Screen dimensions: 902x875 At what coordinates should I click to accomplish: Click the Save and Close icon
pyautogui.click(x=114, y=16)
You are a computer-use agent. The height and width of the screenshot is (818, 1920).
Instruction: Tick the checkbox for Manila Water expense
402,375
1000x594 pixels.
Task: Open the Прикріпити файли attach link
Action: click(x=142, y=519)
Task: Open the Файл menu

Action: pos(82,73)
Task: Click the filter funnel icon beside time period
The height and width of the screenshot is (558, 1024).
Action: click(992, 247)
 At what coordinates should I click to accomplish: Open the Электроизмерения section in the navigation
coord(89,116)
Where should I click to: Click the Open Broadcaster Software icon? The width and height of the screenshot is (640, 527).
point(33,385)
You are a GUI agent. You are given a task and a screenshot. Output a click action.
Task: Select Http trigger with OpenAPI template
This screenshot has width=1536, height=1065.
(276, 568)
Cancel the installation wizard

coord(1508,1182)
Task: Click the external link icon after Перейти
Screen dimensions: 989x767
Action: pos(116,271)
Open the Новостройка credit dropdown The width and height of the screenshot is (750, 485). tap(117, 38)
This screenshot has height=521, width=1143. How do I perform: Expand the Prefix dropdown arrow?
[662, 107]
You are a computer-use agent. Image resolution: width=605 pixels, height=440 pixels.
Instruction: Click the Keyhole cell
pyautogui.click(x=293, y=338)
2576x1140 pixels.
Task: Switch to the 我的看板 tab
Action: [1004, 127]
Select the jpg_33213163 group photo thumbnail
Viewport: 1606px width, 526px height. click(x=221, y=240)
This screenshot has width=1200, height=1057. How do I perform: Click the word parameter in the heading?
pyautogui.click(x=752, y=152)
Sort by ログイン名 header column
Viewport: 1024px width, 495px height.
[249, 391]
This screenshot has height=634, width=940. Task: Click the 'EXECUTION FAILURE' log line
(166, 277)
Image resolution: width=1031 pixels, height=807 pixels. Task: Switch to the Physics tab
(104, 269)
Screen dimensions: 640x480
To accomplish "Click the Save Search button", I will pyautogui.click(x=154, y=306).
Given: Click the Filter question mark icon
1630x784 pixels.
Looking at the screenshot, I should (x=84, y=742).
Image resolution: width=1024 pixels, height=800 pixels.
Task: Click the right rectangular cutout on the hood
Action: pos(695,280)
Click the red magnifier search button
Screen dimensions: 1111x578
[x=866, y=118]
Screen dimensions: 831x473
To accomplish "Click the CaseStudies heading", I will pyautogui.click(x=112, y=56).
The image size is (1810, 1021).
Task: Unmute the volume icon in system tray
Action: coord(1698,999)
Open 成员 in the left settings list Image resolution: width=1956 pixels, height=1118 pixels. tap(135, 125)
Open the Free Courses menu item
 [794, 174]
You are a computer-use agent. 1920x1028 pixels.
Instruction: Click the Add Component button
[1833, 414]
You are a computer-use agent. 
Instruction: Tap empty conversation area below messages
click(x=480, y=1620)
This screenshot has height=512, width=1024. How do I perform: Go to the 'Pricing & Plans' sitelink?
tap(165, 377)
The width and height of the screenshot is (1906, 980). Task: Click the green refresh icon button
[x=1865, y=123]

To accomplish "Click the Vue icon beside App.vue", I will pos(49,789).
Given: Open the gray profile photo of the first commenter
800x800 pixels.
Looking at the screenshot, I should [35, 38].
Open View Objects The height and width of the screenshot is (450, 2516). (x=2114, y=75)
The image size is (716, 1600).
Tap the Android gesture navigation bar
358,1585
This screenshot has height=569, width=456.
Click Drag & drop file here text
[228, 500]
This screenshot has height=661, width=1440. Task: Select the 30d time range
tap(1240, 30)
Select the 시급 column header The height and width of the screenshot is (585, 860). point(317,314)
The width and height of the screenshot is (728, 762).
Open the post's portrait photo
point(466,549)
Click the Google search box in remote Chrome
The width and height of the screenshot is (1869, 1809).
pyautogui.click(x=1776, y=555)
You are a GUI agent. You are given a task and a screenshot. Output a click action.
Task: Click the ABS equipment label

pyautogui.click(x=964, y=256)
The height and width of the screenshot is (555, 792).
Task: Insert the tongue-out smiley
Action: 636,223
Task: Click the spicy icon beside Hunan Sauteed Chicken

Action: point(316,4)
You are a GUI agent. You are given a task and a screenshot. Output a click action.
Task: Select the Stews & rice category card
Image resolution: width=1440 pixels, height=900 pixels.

### GIVEN EXERCISE:
Can you copy the items verbatim from the very first line through the line containing "point(33,385)", with both of those lines included?

### FINISHED ANSWER:
Screen dimensions: 902x875 At what coordinates should I click to accomplish: Click the Save and Close icon
pyautogui.click(x=114, y=16)
You are a computer-use agent. The height and width of the screenshot is (818, 1920).
Instruction: Tick the checkbox for Manila Water expense
402,375
1000x594 pixels.
Task: Open the Прикріпити файли attach link
Action: click(x=142, y=519)
Task: Open the Файл menu

Action: pos(82,73)
Task: Click the filter funnel icon beside time period
The height and width of the screenshot is (558, 1024).
Action: click(992, 247)
 At what coordinates should I click to accomplish: Open the Электроизмерения section in the navigation
coord(89,116)
Where should I click to: Click the Open Broadcaster Software icon? The width and height of the screenshot is (640, 527).
point(33,385)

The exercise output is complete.